Air Tahiti is a French airline company which operates in French Polynesia, France. Its main hub is Faa'a International Airport. It is the largest private employer in French Polynesia.

Company history

Early seaplane operations 
The company was founded in July 1950 by Jean Arbelot and Marcel Lasserre, operating between Papeete, Raiatea, and Bora Bora using a 7-seater seaplane, a Grumman Widgeon J-4F.

In 1951, the French Ministry for the Overseas purchased on behalf of the Territory a Grumman Mallard amphibian aircraft, which the airline was allowed to use. In May 1951 it inaugurated a fortnightly mail service between Papeete and Aitutaki in the Cook Islands, only for the first flight to be turned away due to concerns about Polio. The route was discontinued in June 1952 when TEAL extended its service to Papeete. The airline temporarily ceased all operations in July 1952 after a crash injured its only pilot, but services resumed in April 1953 after an Australian pilot was recruited. Gradually, Air Tahiti spread its wings to all the islands of French Polynesia. In 1953 the first landing in the Gambier archipelago was achieved. In October 1953, the first flight to the Marquesas islands took place with a sea-landing at Taiohae / Nuku Hiva.

RAI
In July 1953 the Territory reallocated the Grumman Mallard to Régie Aérienne Interinsulaire (RAI, "interisland aviation board"), a subsidiary of Transports Aériens Intercontinentaux, which took over air transport in French Polynesia. The Air Tahiti brand then disappeared. RAI acquired two Consolidated PBY Catalina seaplanes to expand links between the islands of French Polynesia. Originally operating in an orange livery, these aircraft later adopted green and blue. The network was expanded, and in 1955, the Austral archipelagos inaugurated seaplane service with the opening of routes to Tubuai and Raivavae.

In 1958 RAI rebranded as the Réseau Aérien Interinsulaire (Inter-Island Aviation Network). It continued to operate seaplanes, and expanded its network to include the Tuamotus. It also operated a Short Sandringham "Bermuda" flying boat connecting the main runway at Bora-Bora with Papeete. The construction of Papeete's Faa'a International Airport in 1960 was followed by a vast construction program of runways across French Polynesia, and RAI's fleet shifted away from seaplanes towards conventional aircraft.

Air Polynésie
In 1970, RAI rebranded again as Air Polynésie. Nicknamed "Air Po" by Polynesians, the company asserted more of its Polynesian identity and implemented regular services throughout French Polynesia and especially to the more remote islands.  The airline had a "virtual monopoly" due to a convention with the territorial government. Initially operating a Short Sandringham "Bermuda" flying boat, a Douglas DC-4 propliner and a de Havilland Canada DHC-6 Twin Otter turboprop, it later added a Britten-Norman BN-2 Islander and two Fokker F27 Friendships. It began operations to Huahine in April 1971. In late 1984, faced with a need for new capital to purchase modern aircraft, it threatened to wind itself up unless a loan was guaranteed by the territorial government.

ROWS ::
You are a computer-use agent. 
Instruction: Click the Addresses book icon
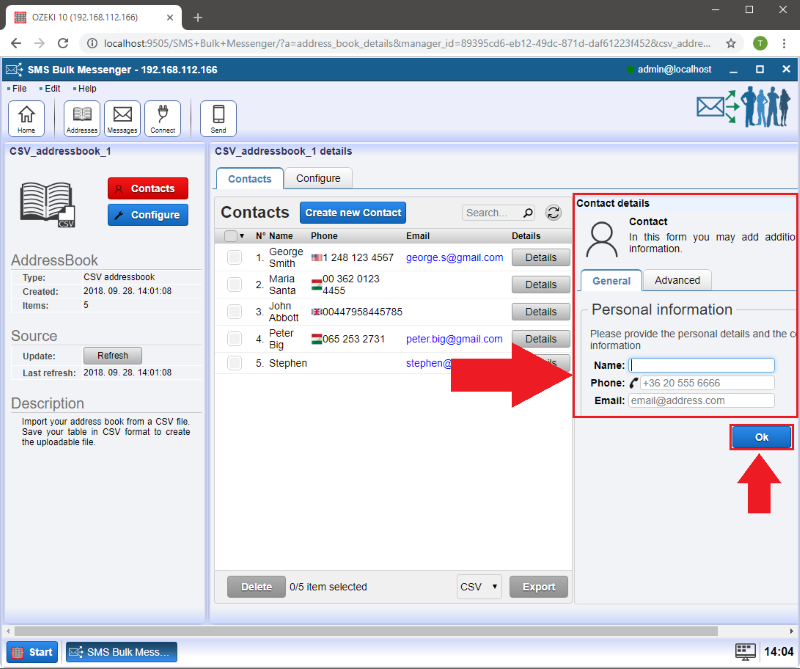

...

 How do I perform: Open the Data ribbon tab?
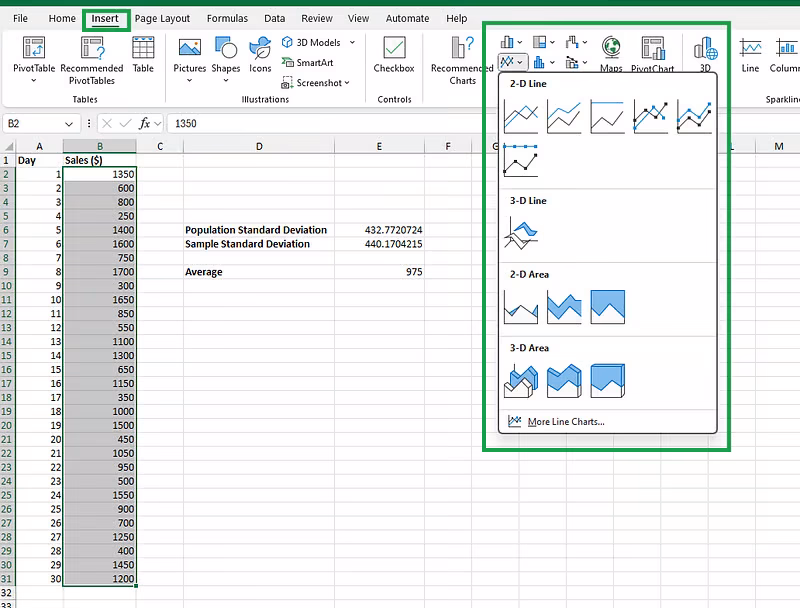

TASKS TO CARRY OUT ::
1 - According to the Air Tahiti passage, what aircraft did the company use when it was founded in July 1950?
2 - Carry on the Air Tahiti passage after its last sentence.

TASK RESPONSES ::
1 - A 7-seater seaplane, a Grumman Widgeon J-4F.

2 -
Air Tahiti again
In 1985, the former UTA (by then absorbed by Air France) sold a majority of Air Polynesia shares, with 25% being given to the French Polynesian government and the remaining 45% sold to local investors. In 1987 the airline was again rebranded as Air Tahiti, using a fleet of ATR 42 regional turboprop aircraft. Between 1987 and 2007 it quadrupled its passenger-kilometres travelled, from 75 million to 315 million.

Destinations 
Air Tahiti covers a network of 47 islands in French Polynesia and Cook Islands.

Society Islands
Bora Bora
Huahine
Maupiti
Moorea
Raiatea
Tahiti (Hub)

Tuamotu Archipelago   
Ahe
Aratika
Arutua
Faaite
Fakarava
Katiu
Kauehi
Kaukura
Manihi
Mataiva
Niau
Rangiroa
Takapoto
Takaroa
Tikehau

East Tuamotu-Gambier archipelago  
Anaa
Fangatau
Hao
Hikueru
Mangareva /(Gambier)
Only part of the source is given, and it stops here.